§ **Task**: Output exactly, with nothing added, the entries from the first line through the line with "Viewport: 792px width, 579px height.".

§ **Given data**:
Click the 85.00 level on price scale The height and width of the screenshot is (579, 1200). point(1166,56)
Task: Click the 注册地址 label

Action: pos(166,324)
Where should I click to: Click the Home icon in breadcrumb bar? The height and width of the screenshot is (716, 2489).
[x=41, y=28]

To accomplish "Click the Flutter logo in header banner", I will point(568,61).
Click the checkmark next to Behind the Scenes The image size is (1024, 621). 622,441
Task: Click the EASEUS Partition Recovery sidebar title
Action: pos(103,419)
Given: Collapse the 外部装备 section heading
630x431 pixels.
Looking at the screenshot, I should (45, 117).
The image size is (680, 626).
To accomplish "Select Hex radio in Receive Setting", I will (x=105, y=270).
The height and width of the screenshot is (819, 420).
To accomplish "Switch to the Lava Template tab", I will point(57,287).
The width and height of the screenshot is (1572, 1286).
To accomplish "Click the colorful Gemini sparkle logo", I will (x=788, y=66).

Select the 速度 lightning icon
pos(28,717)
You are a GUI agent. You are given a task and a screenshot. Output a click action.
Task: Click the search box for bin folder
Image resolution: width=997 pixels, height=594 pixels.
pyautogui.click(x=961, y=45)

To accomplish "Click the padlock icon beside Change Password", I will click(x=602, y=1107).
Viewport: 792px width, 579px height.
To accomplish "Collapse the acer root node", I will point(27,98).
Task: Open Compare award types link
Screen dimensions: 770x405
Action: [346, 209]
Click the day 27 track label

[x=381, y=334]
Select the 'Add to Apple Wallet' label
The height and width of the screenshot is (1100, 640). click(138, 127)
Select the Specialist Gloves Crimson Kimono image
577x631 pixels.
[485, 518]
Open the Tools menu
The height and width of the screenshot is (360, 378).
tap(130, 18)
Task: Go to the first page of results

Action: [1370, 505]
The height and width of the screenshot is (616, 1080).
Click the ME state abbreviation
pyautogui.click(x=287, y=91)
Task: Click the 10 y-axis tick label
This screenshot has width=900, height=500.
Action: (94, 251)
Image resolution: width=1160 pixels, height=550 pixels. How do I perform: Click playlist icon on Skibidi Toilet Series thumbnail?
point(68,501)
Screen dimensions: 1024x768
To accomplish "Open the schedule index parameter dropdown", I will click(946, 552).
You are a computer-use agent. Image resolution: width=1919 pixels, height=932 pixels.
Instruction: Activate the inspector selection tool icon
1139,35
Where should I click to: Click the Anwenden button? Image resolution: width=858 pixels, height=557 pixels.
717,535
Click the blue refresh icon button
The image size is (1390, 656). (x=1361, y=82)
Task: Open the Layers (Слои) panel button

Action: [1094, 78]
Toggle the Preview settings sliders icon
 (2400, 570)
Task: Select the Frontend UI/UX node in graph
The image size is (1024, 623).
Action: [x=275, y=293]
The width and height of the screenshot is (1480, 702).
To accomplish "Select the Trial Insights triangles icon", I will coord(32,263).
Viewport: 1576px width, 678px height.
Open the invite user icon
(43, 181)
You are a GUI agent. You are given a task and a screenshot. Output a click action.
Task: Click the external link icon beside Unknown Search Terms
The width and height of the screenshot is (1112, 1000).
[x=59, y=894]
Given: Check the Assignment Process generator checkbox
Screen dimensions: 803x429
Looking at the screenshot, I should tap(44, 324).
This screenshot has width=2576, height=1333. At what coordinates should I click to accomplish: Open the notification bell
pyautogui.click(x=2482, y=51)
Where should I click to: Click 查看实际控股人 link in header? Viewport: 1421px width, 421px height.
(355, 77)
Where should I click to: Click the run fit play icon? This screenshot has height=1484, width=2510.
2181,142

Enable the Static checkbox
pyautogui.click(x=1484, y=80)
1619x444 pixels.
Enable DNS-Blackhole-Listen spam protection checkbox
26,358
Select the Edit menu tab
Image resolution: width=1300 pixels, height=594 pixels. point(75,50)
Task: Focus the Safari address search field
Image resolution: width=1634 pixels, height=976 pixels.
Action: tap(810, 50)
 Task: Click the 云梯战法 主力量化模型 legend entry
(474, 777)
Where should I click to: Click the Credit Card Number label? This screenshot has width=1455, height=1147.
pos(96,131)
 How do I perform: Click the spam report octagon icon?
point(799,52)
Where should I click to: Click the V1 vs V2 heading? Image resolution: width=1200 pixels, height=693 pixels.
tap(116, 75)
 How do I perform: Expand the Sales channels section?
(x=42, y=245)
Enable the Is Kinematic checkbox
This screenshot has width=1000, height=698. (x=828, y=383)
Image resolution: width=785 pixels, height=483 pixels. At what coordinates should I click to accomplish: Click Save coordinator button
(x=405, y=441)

§ **Answer space**:
Click the 85.00 level on price scale The height and width of the screenshot is (579, 1200). point(1166,56)
Task: Click the 注册地址 label

Action: pos(166,324)
Where should I click to: Click the Home icon in breadcrumb bar? The height and width of the screenshot is (716, 2489).
[x=41, y=28]

To accomplish "Click the Flutter logo in header banner", I will point(568,61).
Click the checkmark next to Behind the Scenes The image size is (1024, 621). 622,441
Task: Click the EASEUS Partition Recovery sidebar title
Action: pos(103,419)
Given: Collapse the 外部装备 section heading
630x431 pixels.
Looking at the screenshot, I should (45, 117).
The image size is (680, 626).
To accomplish "Select Hex radio in Receive Setting", I will (x=105, y=270).
The height and width of the screenshot is (819, 420).
To accomplish "Switch to the Lava Template tab", I will point(57,287).
The width and height of the screenshot is (1572, 1286).
To accomplish "Click the colorful Gemini sparkle logo", I will (x=788, y=66).

Select the 速度 lightning icon
pos(28,717)
You are a GUI agent. You are given a task and a screenshot. Output a click action.
Task: Click the search box for bin folder
Image resolution: width=997 pixels, height=594 pixels.
pyautogui.click(x=961, y=45)

To accomplish "Click the padlock icon beside Change Password", I will click(x=602, y=1107).
Viewport: 792px width, 579px height.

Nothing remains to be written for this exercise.